Único português presente no Circuito da Irlanda, a terceira prova do ERC, Renato Pita terminou no 19º lugar depois de uma prova onde encontrou “troços de asfalto muito difíceis e técnicos, com muitos ressaltos em topos que se faziam de 5ª e onde, naturalmente, o conhecimento era um forte trunfo”, começou por explicar o piloto que foi acompanhado por Hugo Magalhães.

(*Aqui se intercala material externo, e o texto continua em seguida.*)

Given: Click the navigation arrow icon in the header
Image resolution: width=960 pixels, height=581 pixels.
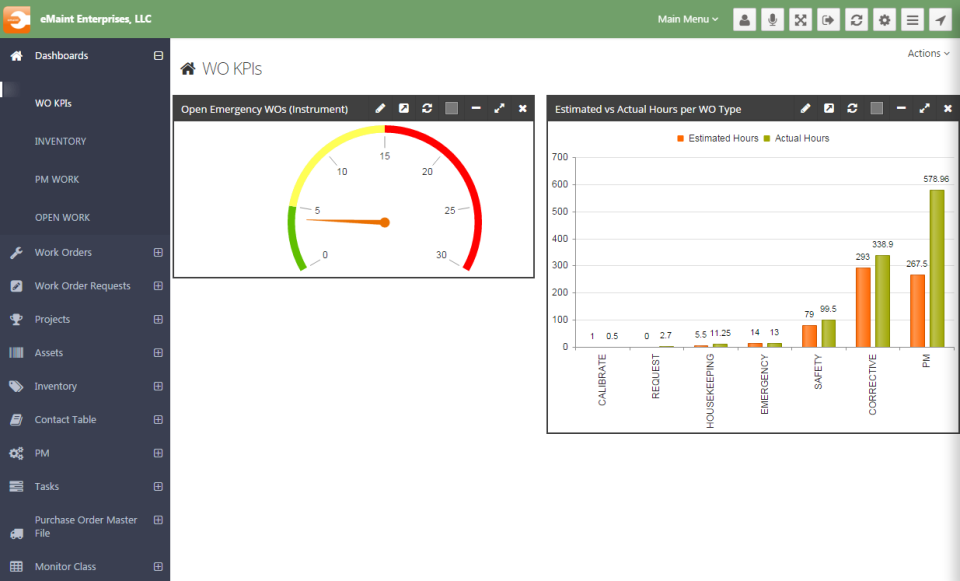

Apesar de não ter escapado à última posição, o piloto do Peugeot 208 R2, referiu também que “notámos uma evolução grande desde o início do rali até ao fim. Se no início rodamos a cerca de 4 seg/km mais lentos que os melhores da nossa categoria, no final baixámos essa diferença para cerca de metade. Contudo, na estreia da prova e apenas com duas passagens de reconhecimentos, seria sempre impossível confrontar-me com eles. Posso dizer que “não tivemos qualquer problema, simplesmente os outros foram mais rápidos que nós. Houve coisas que também fomos descobrindo ao longo do rali já que por exemplo, usámos molas de asfalto e a maior parte dos pilotos usavam molas de terra por causa do ressaltos, enquanto nós nos debatiamos com um carro demasiado duro. Com isto não quero dizer que se tivesse as mesmas condições que os meus adversários que andava com eles porque não seria verdade”.
Para Pita foi notório que “há agora muito trabalho a fazer mas fiquei satisfeito com o rali onde quero voltar no próximo ano”. Agora, a equipa portuguesa deverá participar no Rali de Ypres (Bélgica), na estrada entre 19 e 21 de junho.